Desiccation and osmotic resistance mechanism of Cronobacter spp. isolated from powdered infant formula

Cronobacter spp. has strong resistance to desiccation and high permeability in Enterobacteriaceae, and powdered infant formula (PIF) is one of the main contamination routes. In recent years, the contamination of Cronobacter spp. in PIF incidents occur from time to time, causing infant serious diseases or death. In this investigation, matrix-assisted laser desorption/ionization time of flight mass spectrometry was used to identify the phenotypes of 35 Cronobacter strains isolated from PIF and its processing environment. Subsequently, the isolates were evaluated for drying and osmotic pressure tolerance.
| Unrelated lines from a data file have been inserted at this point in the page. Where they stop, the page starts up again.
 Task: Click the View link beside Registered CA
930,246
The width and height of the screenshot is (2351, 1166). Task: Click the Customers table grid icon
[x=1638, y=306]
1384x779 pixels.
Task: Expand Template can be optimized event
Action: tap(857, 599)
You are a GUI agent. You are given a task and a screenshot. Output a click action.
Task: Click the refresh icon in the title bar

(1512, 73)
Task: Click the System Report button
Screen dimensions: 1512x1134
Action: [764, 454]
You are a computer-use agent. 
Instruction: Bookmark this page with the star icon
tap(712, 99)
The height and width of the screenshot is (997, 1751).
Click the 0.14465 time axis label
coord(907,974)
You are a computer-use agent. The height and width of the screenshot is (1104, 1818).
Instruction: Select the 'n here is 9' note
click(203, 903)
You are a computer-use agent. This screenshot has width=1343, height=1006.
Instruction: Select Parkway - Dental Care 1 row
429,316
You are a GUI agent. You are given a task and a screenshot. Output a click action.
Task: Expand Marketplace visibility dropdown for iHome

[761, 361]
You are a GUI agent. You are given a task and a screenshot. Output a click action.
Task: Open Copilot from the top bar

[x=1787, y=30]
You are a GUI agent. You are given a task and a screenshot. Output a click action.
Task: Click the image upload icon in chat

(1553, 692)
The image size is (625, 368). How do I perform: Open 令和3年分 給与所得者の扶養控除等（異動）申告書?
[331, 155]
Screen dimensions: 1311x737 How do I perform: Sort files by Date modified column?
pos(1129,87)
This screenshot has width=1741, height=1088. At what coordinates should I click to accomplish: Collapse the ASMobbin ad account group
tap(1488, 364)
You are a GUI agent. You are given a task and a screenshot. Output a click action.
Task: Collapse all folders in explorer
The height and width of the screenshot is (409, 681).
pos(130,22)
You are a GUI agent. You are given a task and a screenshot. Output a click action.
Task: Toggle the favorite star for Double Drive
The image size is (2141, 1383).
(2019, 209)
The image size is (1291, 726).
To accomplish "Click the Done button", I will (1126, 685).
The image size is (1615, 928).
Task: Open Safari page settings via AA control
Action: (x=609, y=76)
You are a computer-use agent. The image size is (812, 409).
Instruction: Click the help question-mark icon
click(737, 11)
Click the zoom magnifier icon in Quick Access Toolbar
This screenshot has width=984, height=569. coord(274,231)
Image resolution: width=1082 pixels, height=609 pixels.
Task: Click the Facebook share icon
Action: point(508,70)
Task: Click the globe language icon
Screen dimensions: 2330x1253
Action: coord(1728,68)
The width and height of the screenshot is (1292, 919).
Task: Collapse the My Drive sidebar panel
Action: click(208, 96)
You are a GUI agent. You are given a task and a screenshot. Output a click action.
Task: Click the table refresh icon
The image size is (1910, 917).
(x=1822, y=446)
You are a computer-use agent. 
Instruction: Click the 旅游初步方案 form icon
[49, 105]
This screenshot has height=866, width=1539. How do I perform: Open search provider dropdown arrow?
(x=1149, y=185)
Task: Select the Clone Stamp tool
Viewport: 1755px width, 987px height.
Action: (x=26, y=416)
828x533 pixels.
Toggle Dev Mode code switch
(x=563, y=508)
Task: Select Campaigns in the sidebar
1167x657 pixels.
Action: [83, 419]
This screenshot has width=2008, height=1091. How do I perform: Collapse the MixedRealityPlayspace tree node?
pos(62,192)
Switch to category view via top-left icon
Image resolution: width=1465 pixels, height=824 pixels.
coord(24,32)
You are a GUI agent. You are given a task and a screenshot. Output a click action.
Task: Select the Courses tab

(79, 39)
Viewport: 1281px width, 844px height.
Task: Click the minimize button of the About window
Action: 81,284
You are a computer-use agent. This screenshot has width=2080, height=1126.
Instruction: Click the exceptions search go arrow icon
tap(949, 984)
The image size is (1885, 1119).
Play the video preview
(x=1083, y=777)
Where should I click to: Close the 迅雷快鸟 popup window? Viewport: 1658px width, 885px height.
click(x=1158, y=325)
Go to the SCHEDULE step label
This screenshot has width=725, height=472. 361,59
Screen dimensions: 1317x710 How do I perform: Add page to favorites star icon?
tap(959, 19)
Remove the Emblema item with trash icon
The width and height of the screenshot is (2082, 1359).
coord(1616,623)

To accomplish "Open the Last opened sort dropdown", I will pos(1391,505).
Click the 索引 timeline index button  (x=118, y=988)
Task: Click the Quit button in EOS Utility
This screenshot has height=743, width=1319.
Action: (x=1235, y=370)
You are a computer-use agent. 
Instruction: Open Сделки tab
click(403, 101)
The results showed that the deactivation rate of the strains ranged from 9.01% to 77.57%, and the highest osmotic pressure condition the strains could tolerate was 6% NaCl. In addition, there was a positive correlation between biofilm formation ability and desiccation resistance. Combined with transcriptomics, Cronobacter spp. can activate biofilm synthesis, produce more trehalose, accumulate betaine and electrolytes to stabilize intracellular structure under the two treatment conditions. 31 and 43 genes were found related to desiccation and permeability resistance, respectively. And some genes (cysM, thuF, ycjO, et al) were found to be associated with two tolerances for the first time.